Eu sou um colecionador mental de cenários urbanos. Eu arrumo a minha coleção, geralmente, fixando nos registros algum sentimento, alguma evocação de modo que ele permaneça guardado em mim com uma aura de eternidade. É um recurso um tanto quanto passional, eu reconheço, mas, para mim, não poderia ser de outra forma, porque é precisamente essa ideia de eternidade, que eu estabeleci e concebi, que fundamentalmente me liga a esses recortes urbanos.

Na semana passada eu percorri logradouros de três bairros centrais do Recife: da Boa Vista, de Santo Antônio e de São José. Percorri-os olhando para uma miríade de paredes, chãos e indivíduos estabelecendo conexões entre o que se encontrava guardado em mim e o que a vista naquela quinta-feira me trazia.

Eu lamento. Eu lamento muito enxergar espaços esvaziados de gente como eu tenho visto nos bairros centrais do Recife. É como se a cidade estivesse passando por uma ação de evacuação em massa.
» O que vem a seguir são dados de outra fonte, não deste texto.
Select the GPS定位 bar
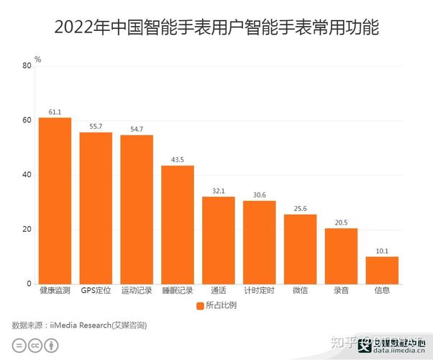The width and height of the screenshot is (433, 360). pyautogui.click(x=96, y=208)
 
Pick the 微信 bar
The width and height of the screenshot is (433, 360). pyautogui.click(x=300, y=249)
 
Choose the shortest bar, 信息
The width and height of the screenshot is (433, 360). pyautogui.click(x=382, y=270)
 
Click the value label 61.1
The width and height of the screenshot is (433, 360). pyautogui.click(x=55, y=112)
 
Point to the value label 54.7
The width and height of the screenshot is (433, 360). pyautogui.click(x=137, y=130)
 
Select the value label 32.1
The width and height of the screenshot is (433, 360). pyautogui.click(x=219, y=191)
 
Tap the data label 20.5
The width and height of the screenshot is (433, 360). pyautogui.click(x=341, y=222)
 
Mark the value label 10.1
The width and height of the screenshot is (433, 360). pyautogui.click(x=382, y=251)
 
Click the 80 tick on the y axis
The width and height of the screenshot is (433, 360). pyautogui.click(x=27, y=66)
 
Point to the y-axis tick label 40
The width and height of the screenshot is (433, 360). pyautogui.click(x=27, y=175)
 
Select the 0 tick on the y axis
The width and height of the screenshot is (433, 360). pyautogui.click(x=29, y=284)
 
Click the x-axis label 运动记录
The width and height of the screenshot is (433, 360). pyautogui.click(x=137, y=292)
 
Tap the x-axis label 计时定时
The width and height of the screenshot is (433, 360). pyautogui.click(x=259, y=292)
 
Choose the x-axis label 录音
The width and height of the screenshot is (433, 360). pyautogui.click(x=341, y=292)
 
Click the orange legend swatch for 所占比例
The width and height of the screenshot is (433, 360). pyautogui.click(x=200, y=306)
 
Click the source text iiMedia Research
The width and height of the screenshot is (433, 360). pyautogui.click(x=80, y=325)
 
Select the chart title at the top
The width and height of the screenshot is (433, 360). pyautogui.click(x=216, y=29)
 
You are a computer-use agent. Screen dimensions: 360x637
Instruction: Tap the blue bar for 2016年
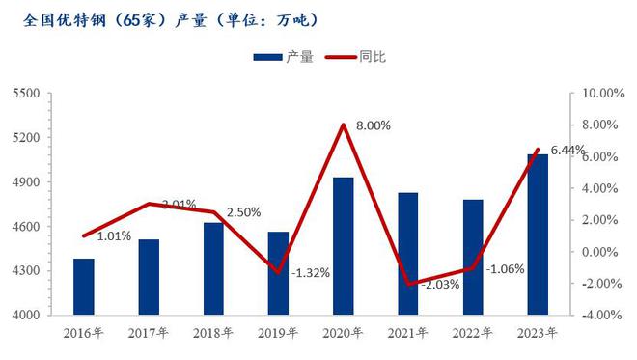coord(84,287)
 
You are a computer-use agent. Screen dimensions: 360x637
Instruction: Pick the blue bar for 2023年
coord(538,235)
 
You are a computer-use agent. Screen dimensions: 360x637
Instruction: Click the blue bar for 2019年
coord(278,273)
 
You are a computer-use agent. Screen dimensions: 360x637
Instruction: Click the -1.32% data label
coord(310,273)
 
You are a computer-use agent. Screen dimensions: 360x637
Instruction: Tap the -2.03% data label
coord(440,285)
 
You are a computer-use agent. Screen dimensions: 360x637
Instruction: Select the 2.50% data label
coord(242,212)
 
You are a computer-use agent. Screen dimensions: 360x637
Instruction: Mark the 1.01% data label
coord(115,235)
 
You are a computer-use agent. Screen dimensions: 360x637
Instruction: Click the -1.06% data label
coord(505,269)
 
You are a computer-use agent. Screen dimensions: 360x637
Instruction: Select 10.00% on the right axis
coord(598,94)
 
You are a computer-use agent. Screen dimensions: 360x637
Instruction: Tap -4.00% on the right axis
coord(598,316)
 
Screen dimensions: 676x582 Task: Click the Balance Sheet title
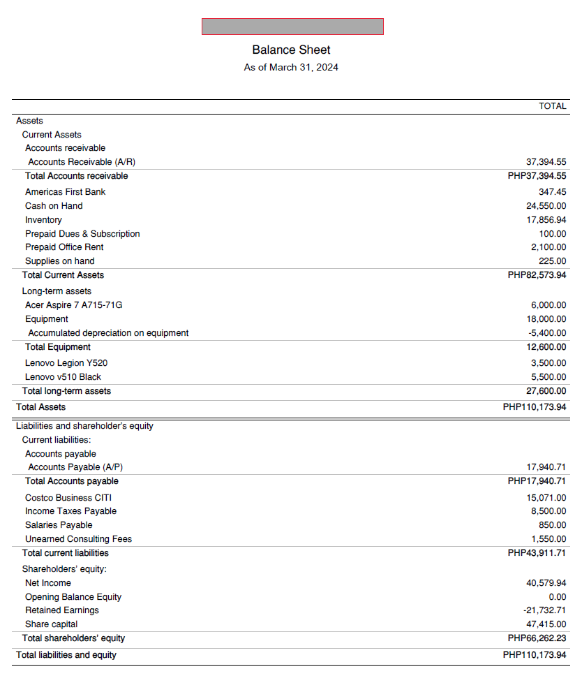pos(291,50)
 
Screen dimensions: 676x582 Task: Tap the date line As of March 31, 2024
pos(291,68)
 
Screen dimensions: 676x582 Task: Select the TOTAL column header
pos(552,106)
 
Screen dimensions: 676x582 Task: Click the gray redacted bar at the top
pos(292,27)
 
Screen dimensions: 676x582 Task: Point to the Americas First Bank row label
pos(65,192)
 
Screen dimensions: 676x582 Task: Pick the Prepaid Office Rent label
pos(64,247)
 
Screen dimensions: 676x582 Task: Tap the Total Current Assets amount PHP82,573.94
pos(537,275)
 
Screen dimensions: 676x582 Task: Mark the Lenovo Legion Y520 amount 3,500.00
pos(549,363)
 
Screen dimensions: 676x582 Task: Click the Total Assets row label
pos(40,407)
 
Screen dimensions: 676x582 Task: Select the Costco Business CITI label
pos(68,498)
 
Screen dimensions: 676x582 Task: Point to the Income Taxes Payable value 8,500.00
pos(549,511)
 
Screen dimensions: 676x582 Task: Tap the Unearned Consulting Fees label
pos(78,539)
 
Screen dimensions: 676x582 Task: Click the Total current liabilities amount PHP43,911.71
pos(537,553)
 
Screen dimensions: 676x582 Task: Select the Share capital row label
pos(51,624)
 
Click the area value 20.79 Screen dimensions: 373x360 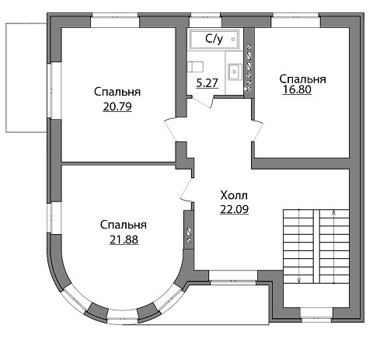click(117, 107)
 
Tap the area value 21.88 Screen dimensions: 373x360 click(124, 239)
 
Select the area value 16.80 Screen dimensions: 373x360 click(297, 89)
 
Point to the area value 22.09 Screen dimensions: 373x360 click(234, 209)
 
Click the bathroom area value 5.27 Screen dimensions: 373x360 click(207, 83)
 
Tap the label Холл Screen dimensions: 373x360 click(234, 195)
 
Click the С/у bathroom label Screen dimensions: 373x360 click(214, 39)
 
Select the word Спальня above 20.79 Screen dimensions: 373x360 click(117, 92)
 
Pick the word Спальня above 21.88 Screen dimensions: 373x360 click(124, 225)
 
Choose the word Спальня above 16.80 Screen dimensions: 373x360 click(302, 79)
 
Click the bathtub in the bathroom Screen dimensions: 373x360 click(214, 40)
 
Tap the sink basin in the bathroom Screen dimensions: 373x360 click(235, 72)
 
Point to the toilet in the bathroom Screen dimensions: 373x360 click(195, 67)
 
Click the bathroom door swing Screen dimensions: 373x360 click(203, 102)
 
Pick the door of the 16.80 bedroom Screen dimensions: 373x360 click(257, 130)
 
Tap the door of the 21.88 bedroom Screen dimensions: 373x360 click(186, 189)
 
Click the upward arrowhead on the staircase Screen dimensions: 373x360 click(334, 213)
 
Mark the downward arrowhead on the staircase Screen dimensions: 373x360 click(299, 280)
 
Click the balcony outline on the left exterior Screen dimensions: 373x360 click(6, 78)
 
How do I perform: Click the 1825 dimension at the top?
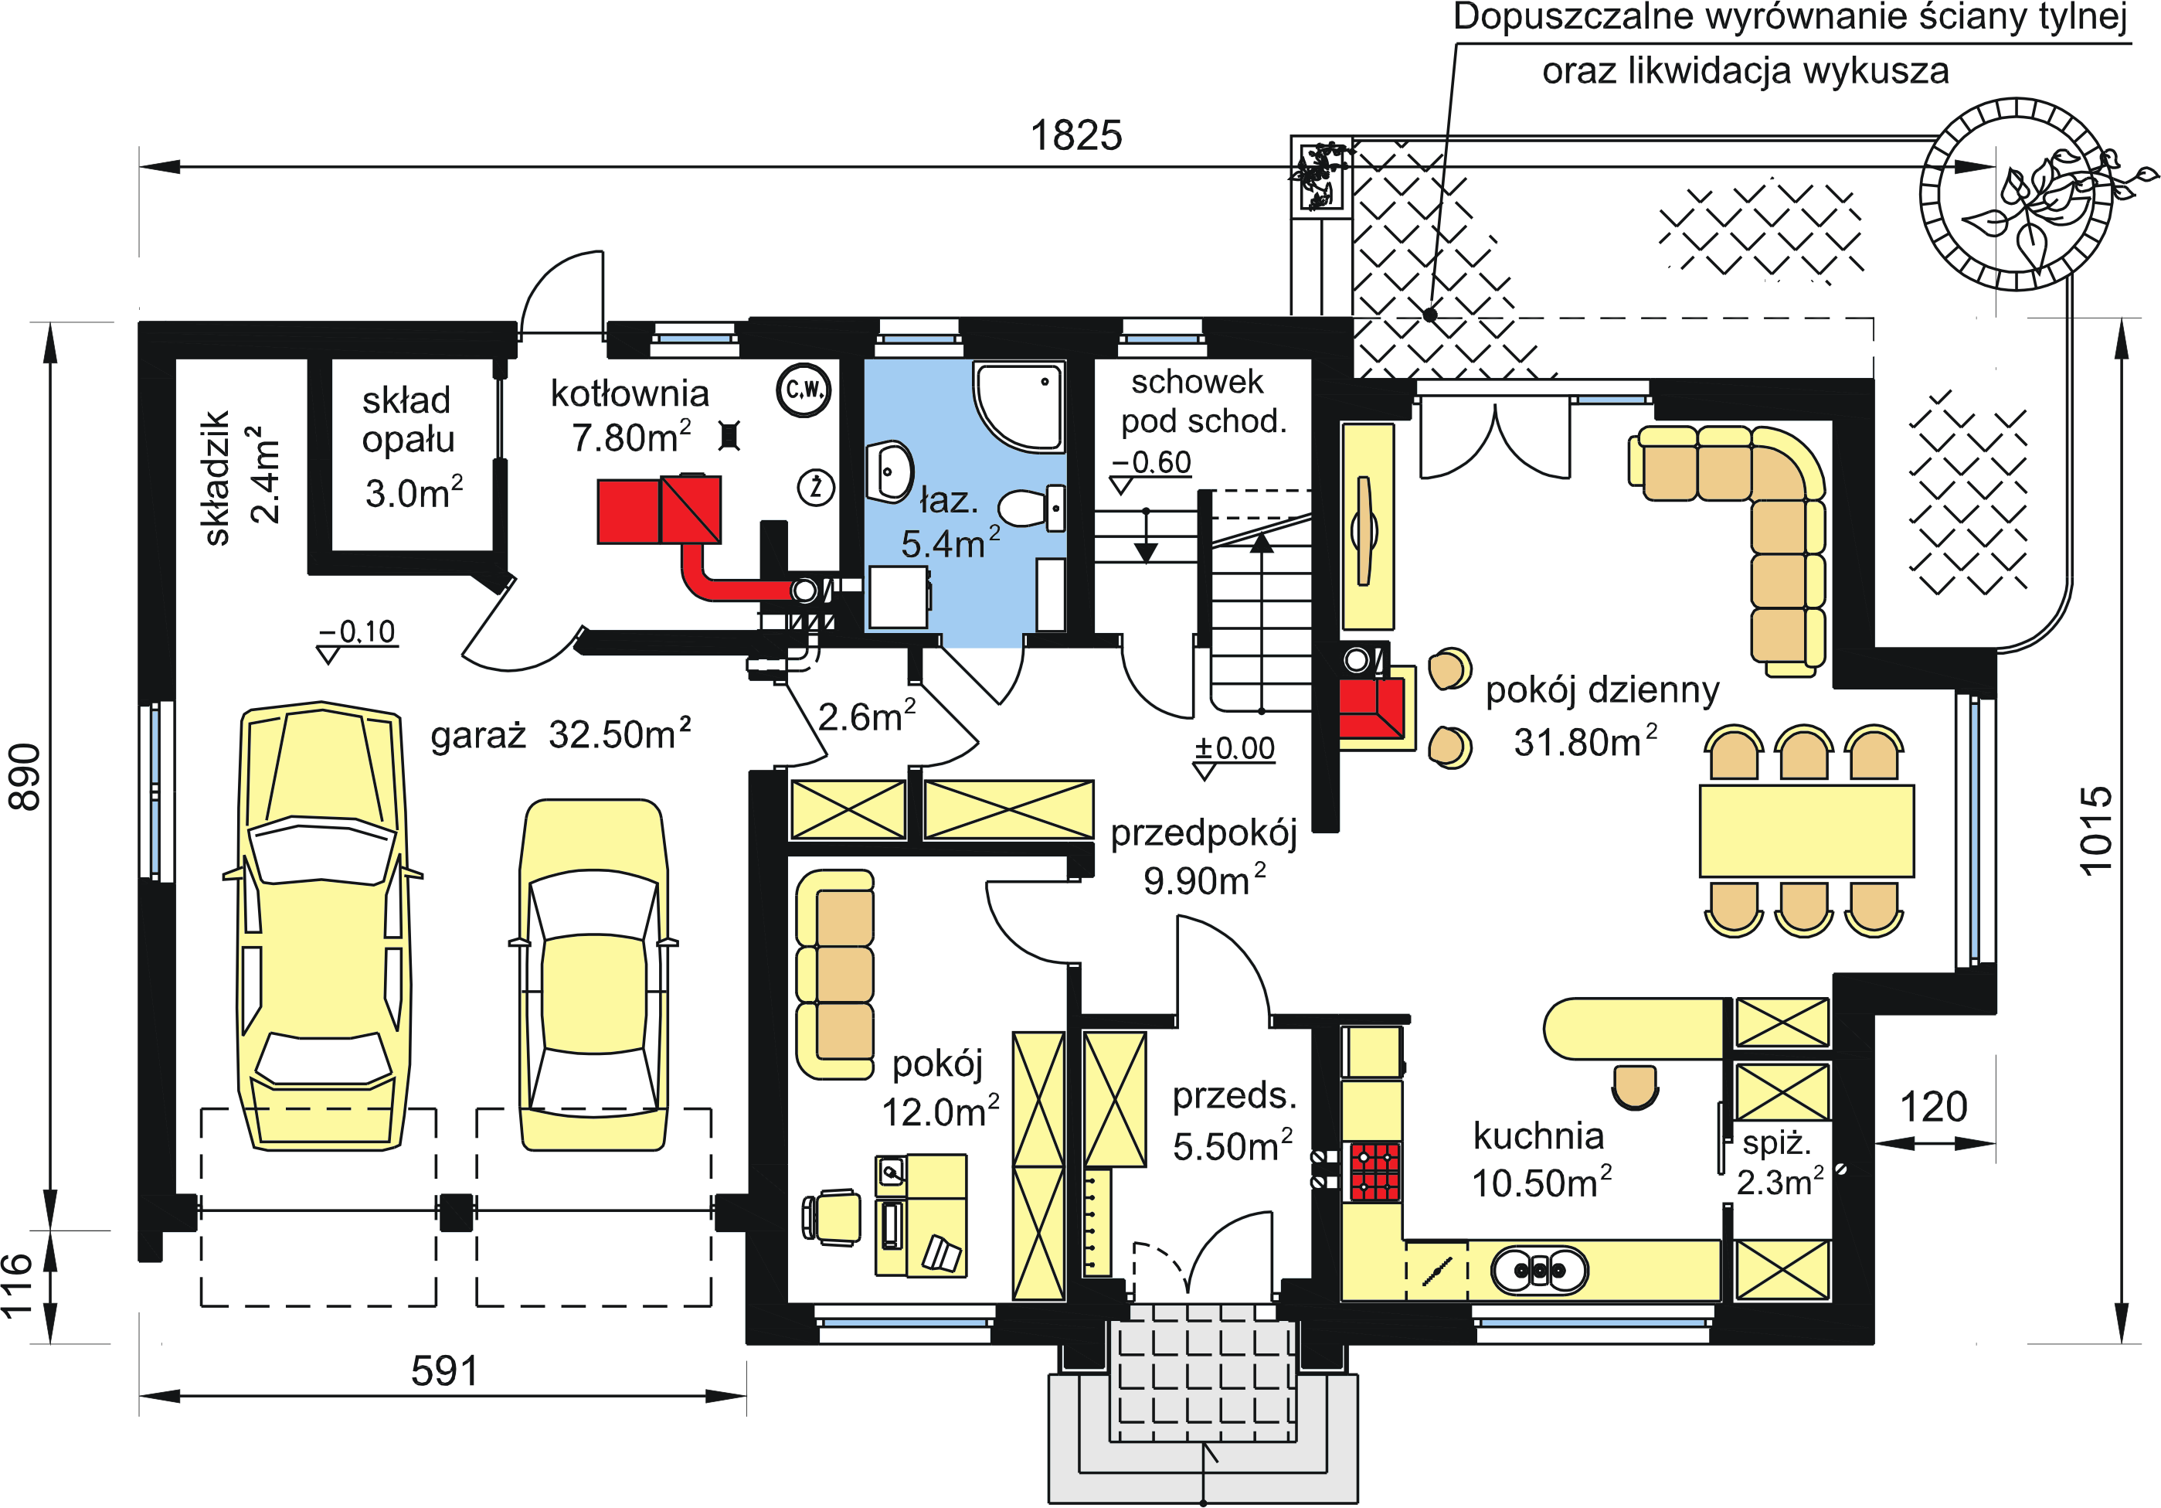[x=1075, y=135]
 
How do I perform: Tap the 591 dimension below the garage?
[x=444, y=1370]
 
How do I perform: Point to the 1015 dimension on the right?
[x=2095, y=831]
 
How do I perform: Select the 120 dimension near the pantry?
[x=1933, y=1107]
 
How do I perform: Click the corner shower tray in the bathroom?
[x=1019, y=406]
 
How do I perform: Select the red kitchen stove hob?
[x=1375, y=1172]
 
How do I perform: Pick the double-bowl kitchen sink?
[x=1540, y=1270]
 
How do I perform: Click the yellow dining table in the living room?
[x=1806, y=830]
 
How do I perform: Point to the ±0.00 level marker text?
[x=1235, y=748]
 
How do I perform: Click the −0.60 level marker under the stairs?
[x=1151, y=462]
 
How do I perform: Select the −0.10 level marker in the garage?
[x=358, y=631]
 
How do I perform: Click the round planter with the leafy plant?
[x=2015, y=194]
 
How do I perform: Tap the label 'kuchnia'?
[x=1539, y=1136]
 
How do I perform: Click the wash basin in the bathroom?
[x=889, y=471]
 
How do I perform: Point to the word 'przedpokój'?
[x=1204, y=834]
E esse esvaziamento de pessoas, por outro lado, deixa ver, também, que processos de transformação, revitalização e gentrificação estão seguindo como que coordenados, como se a ausência de pessoas nada dissesse respeito a eles, como se tais processos não estivessem efetivamente ligados e interligados aos indivíduos que habitam na cidade ou que apenas a vivenciam como lugar de permanência temporária.


Rua Matias de Albuquerque: vazios dos cenários urbanos do Recife outrora tão cheios de gente


Enquanto, por exemplo, o Cais de Santa Rita e o Cais José Estelita passam por um vistoso e custoso processo de gentrificação, a Prefeitura Municipal do Recife vem trabalhando para valorizar pelo menos parte do patrimônio histórico edificado civil e religioso da cidade - já "libertaram", por assim dizer, as igrejas de Santa Cecília, de Nossa Senhora do Livramento e do Divino Espírito Santo, dos bares, barracas e etc. que as ladeavam; e o Mercado de São José está sento todo ele recuperado e revitalizado. Some-se a isso o recente anúncio de que vão finalmente restaurar e ocupar, como espaço cultural, o sobrado localizado na Praça Maciel Pinheiro, onde a escritora Clarice Lispector passou parte de sua infância.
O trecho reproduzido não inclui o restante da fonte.